Na hipótese de correspondência entre as disposições do decreto infringidas e os atos lesivos previstos pela LAC, poderão ser aplicadas, em adição às sanções do decreto, as sanções de multa e publicação extraordinária da decisão condenatória dispostas no artigo 6º da LAC.

Apontamos, apesar de evidente, que a previsão acima fere frontalmente o princípio constitucional do non bis in idem, na medida que autoriza – sem dúvidas quanto à interpretação do artigo 20, § 3º do Decreto [8] – a cumulatividade das sanções da LAC com aquelas previstas pelo novo decreto.

Ainda, a (indevida) previsão da cumulatividade de sanções por mesmo ato lesivo praticado não é unicamente lesiva em sua constituição, pois, em consequência, também gera insegurança quanto a possibilidade de cumulatividade das sanções pecuniárias previstas pela LAC e pelo artigo 156 da Nova Lei de Licitações, o que seria ainda mais gravoso.

Espera-se que, na normatização dos procedimentos para execução do decreto, a CGU esclareça a correta interpretação de suas disposições repressivas, afastando o risco do bis in idem decorrente de eventual e equivocada aplicação cumulativa das multas nele previstas com as do artigo 6º da LAC.

Conclusão

Analisados estes acontecimentos, verificamos em 2024 a crescente preocupação institucional do Estado em fortalecer, sistêmica e finalmente, a cooperação e colaboração entre os entes públicos e com os entes privados na seara negocial do combate à corrupção.

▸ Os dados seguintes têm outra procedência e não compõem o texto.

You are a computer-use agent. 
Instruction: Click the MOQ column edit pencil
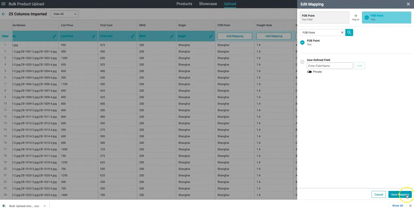172,36
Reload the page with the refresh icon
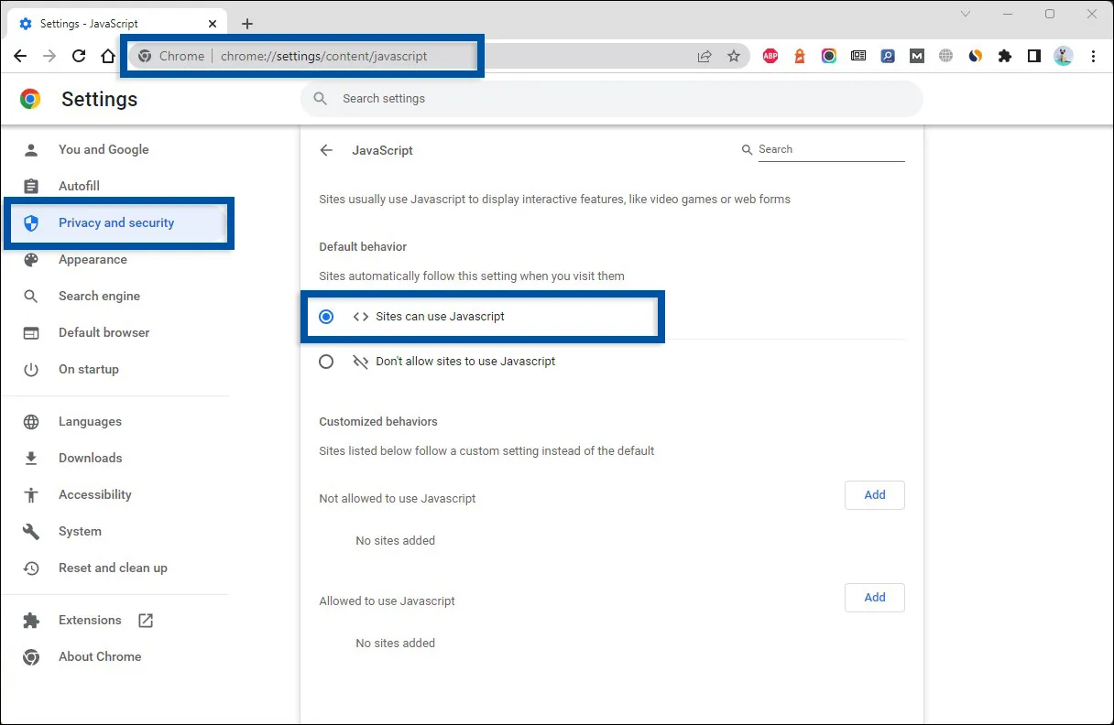This screenshot has height=725, width=1114. 78,56
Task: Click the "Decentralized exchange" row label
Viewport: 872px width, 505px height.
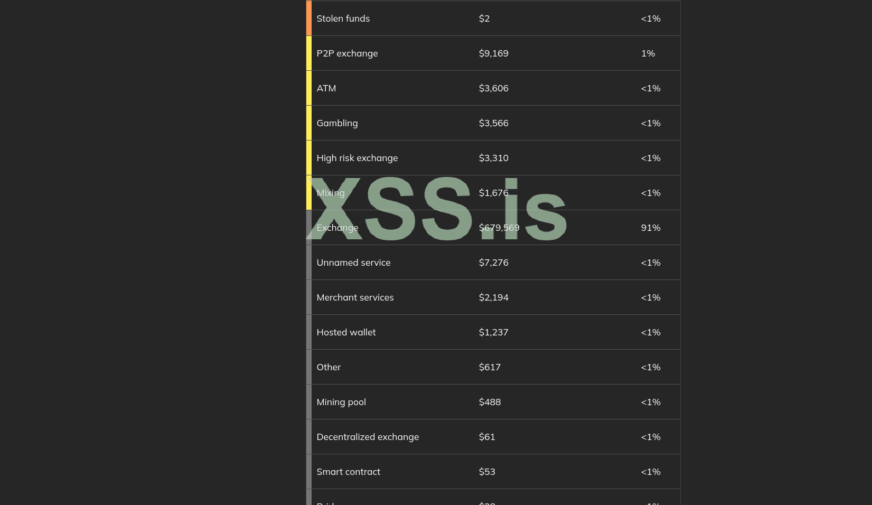Action: (367, 437)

Por fim, observa-se também o fortalecimento institucional da CGU como órgão central de controle do Poder Executivo Federal com o recente lançamento, em 13/12/2024, do “Plano de Integridade e Combate à Corrupção 2025-2027”, estruturado em cinco eixos estratégicos.

O plano, elaborado de forma participativa, conta com 260 ações de caráter preventivo e repressivo que serão monitoradas semestralmente pela CGU quanto à sua execução.

[1] A aplicabilidade da Instrução é limitada às negociações instauradas após a celebração do ACT.

[2] A Instrução entrou em vigor em 22.02.24.

[3] Referido prazo foi posteriormente prorrogado em 26.04.24, 10.07.24 e 21.08.24.

[4] As empresas cujos acordos foram celebrados exclusivamente com a PGR/MPF, sem a participação da CGU/AGU, ainda estão em fase de negociação junto aos órgãos competentes e não fazem parte da referida proposta.

[5] O Decreto entrará em vigor em 60 dias após a sua publicação.

[6] Valor atualizado de acordo com o Decreto nº 11.871/23.

[7] O Decreto também se aplica às contratações realizadas por órgãos e entidades da Administração Pública Estadual, Distrital e Municipal com recursos oriundos de transferências voluntárias da União.

[8] Art. 20 § 3º: “Quando o descumprimento das obrigações previstas neste Decreto corresponderem a atos lesivos tipificados na Lei nº 12.846, […] poderão ser aplicadas também as sanções previstas no art. 6º da referida Lei, com observância do respectivo procedimento, nos termos do disposto no art. 159 da Lei nº 14.133 […]”.